Laxalt was locked in a tight race and one of his top campaign advisers was an Adelson lobbyist. The casino magnate had never given to RAGA or its parent organization before, according to the Center for Responsive Politics. But RAGA went on to pour an estimated $1.8 million in “independent expenditures” into Laxalt’s race, spending far more on TV than the candidate himself. It was RAGA’s top contest that year.
Why would the world’s richest casino owner spend so much on a state attorney general race? Adelson has long sought tougher restrictions on online gambling, a business that competes with his brick-and-mortar casinos. Law enforcement officials like attorneys general can be powerful allies in a push for a crack down. Indeed, a group of attorneys general, including Laxalt, sent a letter to Congress late last year supporting legislation that would prohibit states from legalizing online gambling.
Plying attorneys general with campaign cash and invitations to lavish conferences where officials rub elbows with corporate lobbyists has become a routine part of the influence industry.

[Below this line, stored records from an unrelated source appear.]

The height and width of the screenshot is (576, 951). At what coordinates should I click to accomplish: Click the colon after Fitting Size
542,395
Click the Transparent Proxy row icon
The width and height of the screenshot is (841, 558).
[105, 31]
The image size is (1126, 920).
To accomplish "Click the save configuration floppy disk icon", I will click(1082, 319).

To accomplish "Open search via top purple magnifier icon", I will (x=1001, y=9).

Adelson’s company was a “platinum sponsor” of RAGA’s summer conference at a luxury resort in San Diego in 2014, and a reporter in attendance overheard a top lobbyist for Sands set up a meeting with Florida’s attorney general.

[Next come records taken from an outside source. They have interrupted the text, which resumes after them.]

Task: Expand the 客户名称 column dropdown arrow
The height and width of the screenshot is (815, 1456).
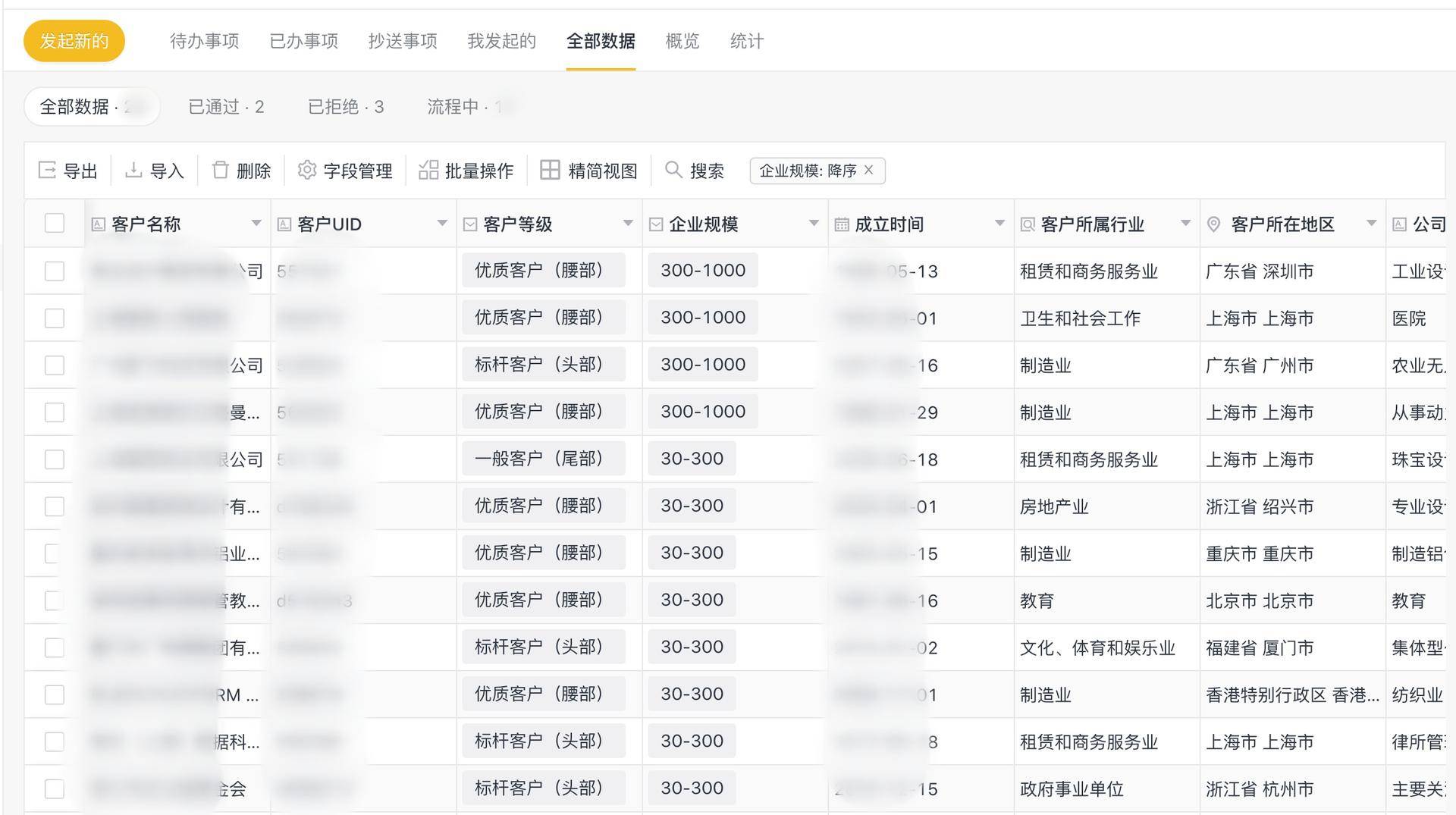Action: click(x=256, y=224)
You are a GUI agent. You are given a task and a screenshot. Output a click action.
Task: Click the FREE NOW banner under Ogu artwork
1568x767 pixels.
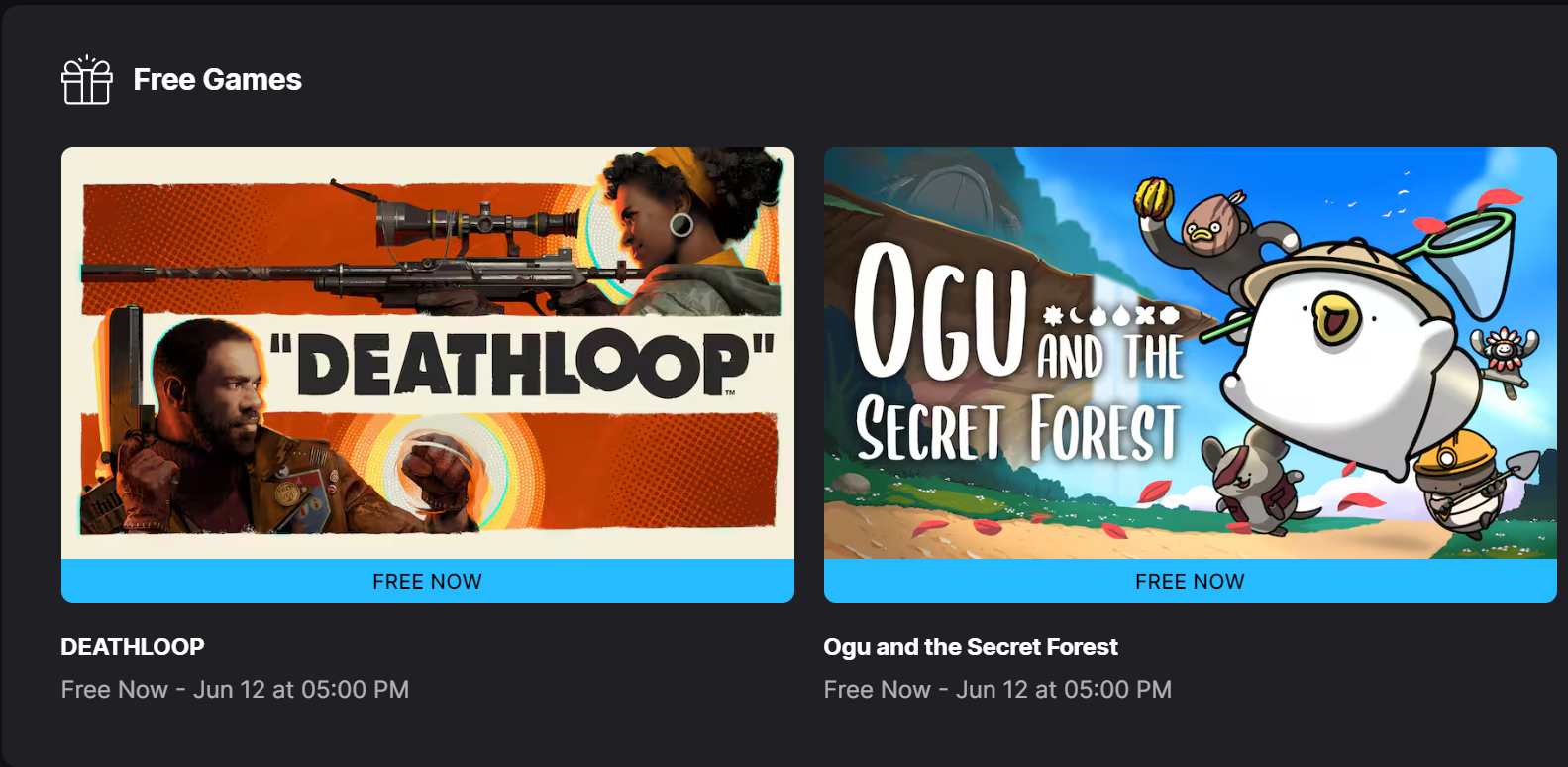tap(1191, 581)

Adelson is also active in federal races, of course. In 2016, he and his wife gave $20 million to the Senate Leadership Fund, a super PAC connected to Majority Leader Mitch McConnell that was the biggest spender in last year’s Senate elections. The day after those donations were made public, GOP senators introduced the online gambling bill Adelson has been pushing for.
But state and local elections often pose the greatest risk of corruption through political spending. These contests are relatively inexpensive, making it affordable for special interests to influence races where the elected official might regulate their industry. Or ask the state to intervene on their behalf in a private lawsuit.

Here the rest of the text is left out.